Society for Conservation GIS
- Formation: 1997
- Type: Non-profit
- Members: 1000
- President: Jocelyn Tutak
- Website: www.scgis.org

= Society for Conservation GIS =

The Society for Conservation Geographic Information Systems (SCGIS) is an international non-profit society with around 1000 members in 80 countries.

The idea for an international GIS user group for Conservation was first suggested by Charles Convis in 1991. Supported by grants from the Esri Conservation Program and hosted by the University of California James Reserve, this group met annually under evolving names, including the "Conservation GIS Alliance". It incorporated as the Society for Conservation GIS in 1997 and received initial endowments from Robert Arenz (Money-Arenz Foundation) and Jack Dangermond (Esri). Over the next 5 years, SCGIS grew to around 300 US members drawn from many of America's premier conservation organizations, united around a common concept of how technology can best be used to help non-profit conservationists worldwide. SCGIS adopts a broad view of conservation, the members and programs include native and First Nations peoples, environmental justice programs and sustainable development. The Gordon and Betty Moore Foundation awarded a "Science Special Projects" grant via The Nature Conservancy in 2004 which funded 6 new international SCGIS chapters and new national workshops and training programs in conservation technology. By 2007, SCGIS Kenya had grown to 100 members, SCGIS Madagascar had over 300 members and new chapters had started in Philippines, Slovenia, Brazil, South Africa, Siberia, DR Congo, Mexico & Russia. The book Conservation Geography (ISBN 1-58948-024-4) describes many SCGIS international member and chapter projects.

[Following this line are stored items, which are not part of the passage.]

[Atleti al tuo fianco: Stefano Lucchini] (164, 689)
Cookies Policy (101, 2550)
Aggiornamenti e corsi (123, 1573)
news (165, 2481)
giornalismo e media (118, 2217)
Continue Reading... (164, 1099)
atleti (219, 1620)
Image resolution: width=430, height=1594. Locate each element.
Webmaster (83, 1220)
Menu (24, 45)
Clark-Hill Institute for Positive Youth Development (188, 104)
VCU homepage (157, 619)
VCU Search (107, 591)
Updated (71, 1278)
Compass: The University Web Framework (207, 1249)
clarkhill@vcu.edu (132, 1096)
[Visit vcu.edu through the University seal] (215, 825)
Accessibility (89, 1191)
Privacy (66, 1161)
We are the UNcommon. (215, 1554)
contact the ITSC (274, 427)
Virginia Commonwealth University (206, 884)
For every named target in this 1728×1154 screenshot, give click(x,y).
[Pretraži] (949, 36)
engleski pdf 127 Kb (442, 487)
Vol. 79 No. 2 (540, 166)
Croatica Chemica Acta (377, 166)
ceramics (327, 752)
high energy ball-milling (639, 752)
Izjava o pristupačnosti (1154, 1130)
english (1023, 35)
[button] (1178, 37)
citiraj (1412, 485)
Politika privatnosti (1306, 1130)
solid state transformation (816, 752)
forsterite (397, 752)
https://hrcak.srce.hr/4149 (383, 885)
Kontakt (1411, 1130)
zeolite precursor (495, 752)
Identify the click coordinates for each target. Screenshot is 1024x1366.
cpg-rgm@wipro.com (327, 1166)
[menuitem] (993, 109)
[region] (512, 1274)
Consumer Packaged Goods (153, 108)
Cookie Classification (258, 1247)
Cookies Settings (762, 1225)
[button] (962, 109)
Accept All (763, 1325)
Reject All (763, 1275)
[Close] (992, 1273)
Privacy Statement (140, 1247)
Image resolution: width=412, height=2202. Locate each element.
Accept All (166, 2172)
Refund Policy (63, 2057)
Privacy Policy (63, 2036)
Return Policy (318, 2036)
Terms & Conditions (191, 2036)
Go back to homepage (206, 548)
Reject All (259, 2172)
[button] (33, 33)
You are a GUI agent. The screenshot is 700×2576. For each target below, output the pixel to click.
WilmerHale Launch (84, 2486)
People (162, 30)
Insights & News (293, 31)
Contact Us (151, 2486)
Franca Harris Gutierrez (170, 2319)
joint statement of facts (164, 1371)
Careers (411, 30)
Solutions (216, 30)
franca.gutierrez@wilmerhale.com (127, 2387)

The SCGIS Mission is to assist conservationists worldwide in using GIS and spatial technologies through nonprofit conferences, programs, scholarships, and training. This helps to provide a level playing field so that conservation and local self-determination voices can be heard in development and resources decisions often conducted behind walls of expensive technologies and inaccessible data. Providing high-tech support, training and tools in an "appropriate technology" manner so that these tools are usable and beneficial for local activists, local programs and local communities is a core value of SCGIS. In 2018, SCGIS was given the John Muir Association Nonprofit Conservation Award for "leadership in the advancement of environmental protection or conservation".

Cover of 1999 issue of SCGIS newsletter

The multidisciplinary nature of cultural and natural resource conservation efforts benefits greatly from computer-based tools that manage information. In addition to data management, computer-based tools greatly enhance the communication of conservation ideas to policymakers and the public. One of the most effective computer-based tools is a Geographic Information System (GIS). GIS consists of software, hardware, geographic data, and scientific methods that can efficiently store and analyse various types of spatial data and display these data as maps, charts, videos, images, or other graphic types.

Supported by an all volunteer staff, a volunteer Board of Directors and Advisory Council, SCGIS hosts an annual conference that features discussion panels on the integration of GIS and conservation science, user group meetings, hands-on training sessions, and workshops. This Annual Conference, led by an all-volunteer Conference Committee , is recognized as a one-of-a-kind event that attracts GIS conservationists from all over the world. Technical seminar programs that are offered before and after the conference are especially popular; members who participate in the training and conference often report that their involvement has changed their lives. Published & filmed proceedings and Interviews have been created for member access since 2016 by the Scgis Camera Team . The Scgis Communications & Website committees support the official website with member-exclusive content including hundreds of technical workshops, conference proceedings & webinars. The SCGIS Global Committee oversees dozens of international chapters (as of 2019), an annual competitive Scholarship Program, and a growing global network of certified Conservation GIS Trainers.